• _Exercise_
What is needed is every line of the material that contains "agent".

• _Data supplied_
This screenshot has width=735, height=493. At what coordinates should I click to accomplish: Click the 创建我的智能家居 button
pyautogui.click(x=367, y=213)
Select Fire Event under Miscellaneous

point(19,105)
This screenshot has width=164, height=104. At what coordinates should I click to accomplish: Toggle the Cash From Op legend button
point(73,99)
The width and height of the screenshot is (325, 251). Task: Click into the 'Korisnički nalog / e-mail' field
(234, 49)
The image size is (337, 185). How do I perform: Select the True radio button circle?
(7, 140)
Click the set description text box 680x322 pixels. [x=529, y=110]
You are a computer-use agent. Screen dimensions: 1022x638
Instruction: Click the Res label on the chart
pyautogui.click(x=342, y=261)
==
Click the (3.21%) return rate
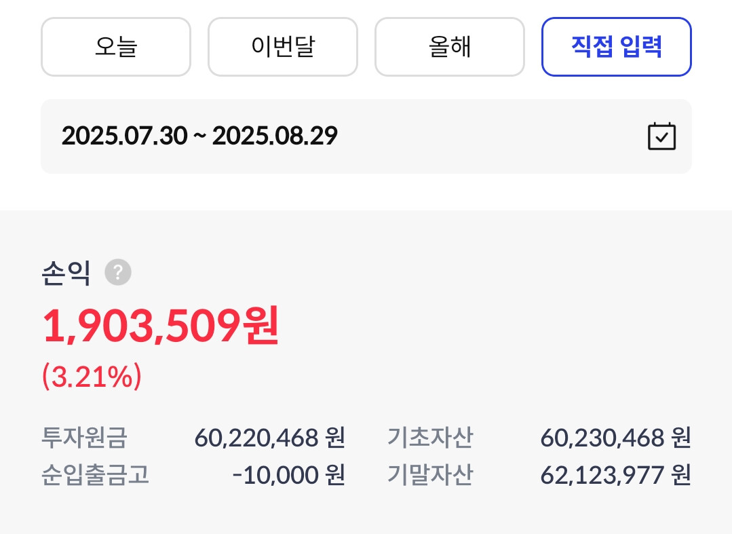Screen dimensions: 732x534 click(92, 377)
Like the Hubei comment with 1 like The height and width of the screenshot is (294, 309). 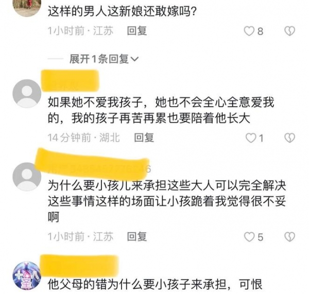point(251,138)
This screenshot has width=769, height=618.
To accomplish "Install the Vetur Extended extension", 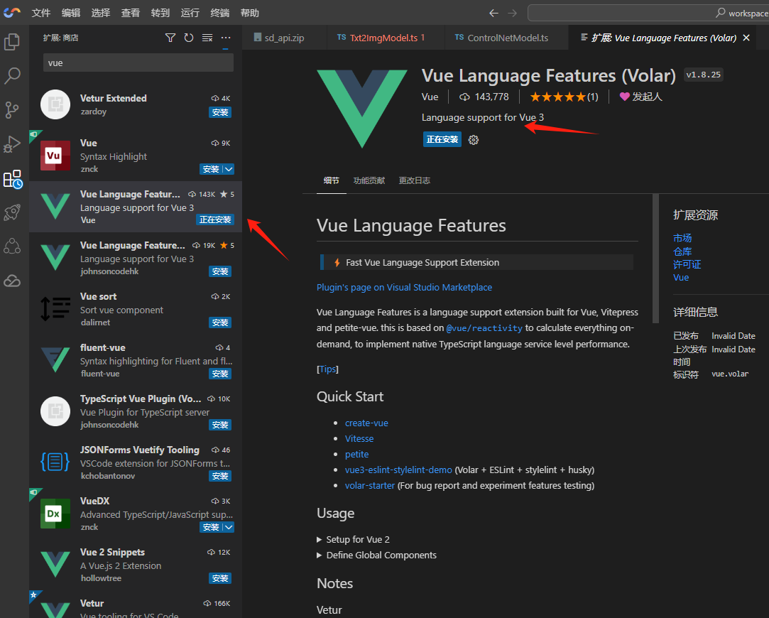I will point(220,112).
==
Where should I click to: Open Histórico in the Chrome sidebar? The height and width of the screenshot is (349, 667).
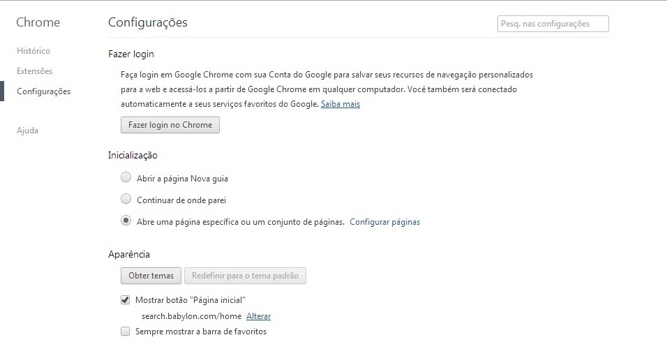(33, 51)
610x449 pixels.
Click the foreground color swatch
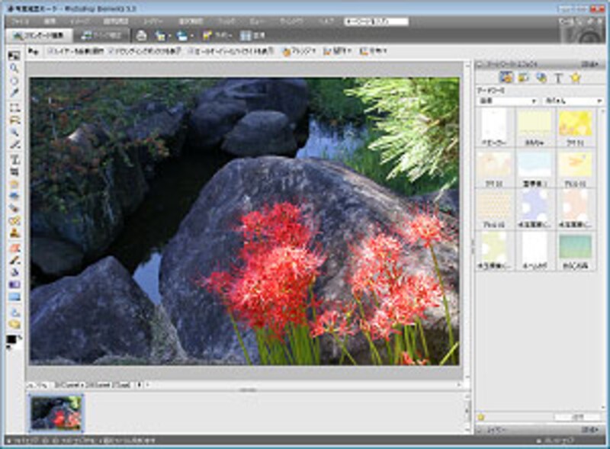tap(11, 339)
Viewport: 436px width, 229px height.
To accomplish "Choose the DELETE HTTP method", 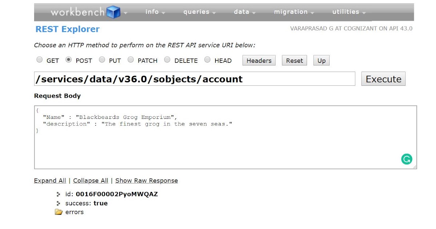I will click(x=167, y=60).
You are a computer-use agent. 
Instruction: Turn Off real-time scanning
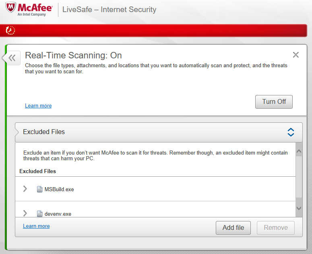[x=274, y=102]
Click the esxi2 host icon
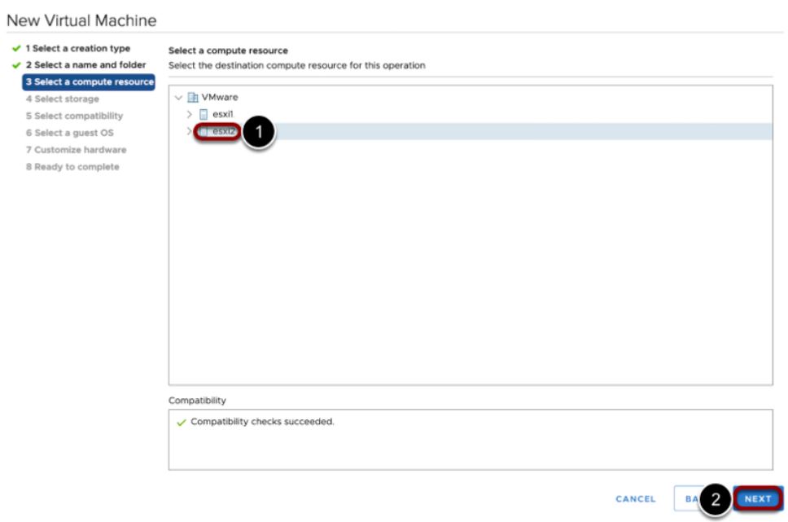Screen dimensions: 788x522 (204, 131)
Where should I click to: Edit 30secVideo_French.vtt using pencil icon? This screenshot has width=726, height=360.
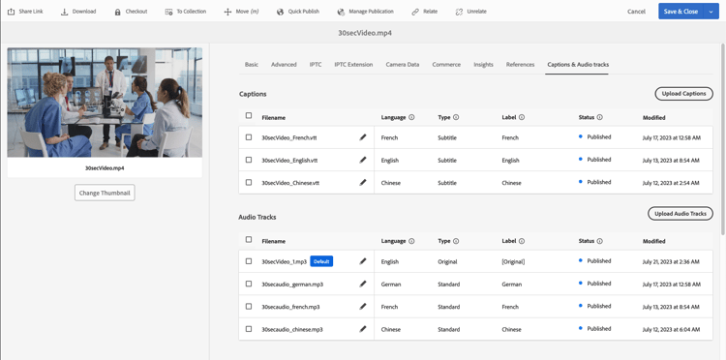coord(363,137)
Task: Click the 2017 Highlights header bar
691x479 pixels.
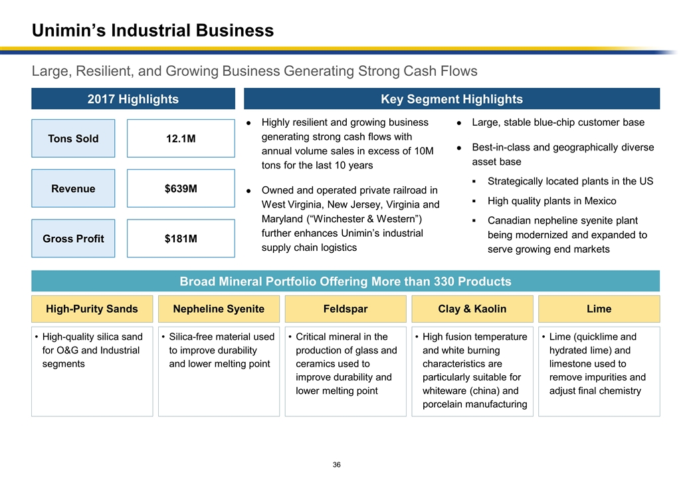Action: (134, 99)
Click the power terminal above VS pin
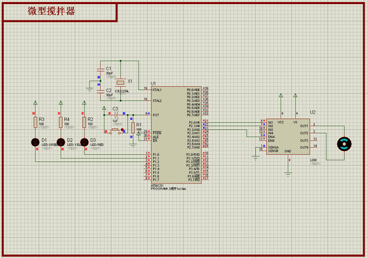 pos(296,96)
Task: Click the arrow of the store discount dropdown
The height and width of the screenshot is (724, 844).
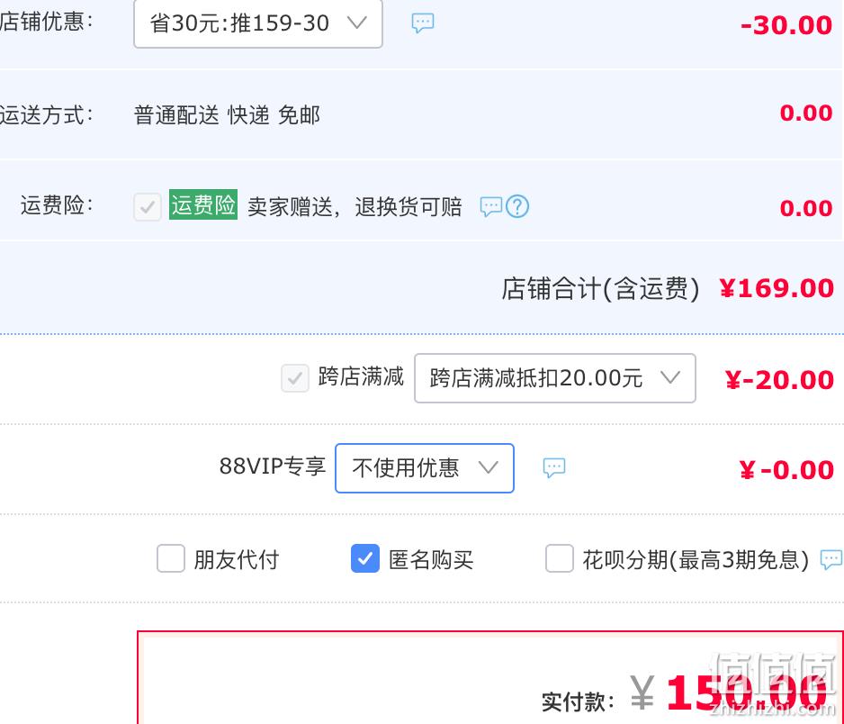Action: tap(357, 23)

• _Written solution_
You are a computer-use agent. Screen dimensions: 1022x638
You are a computer-use agent. 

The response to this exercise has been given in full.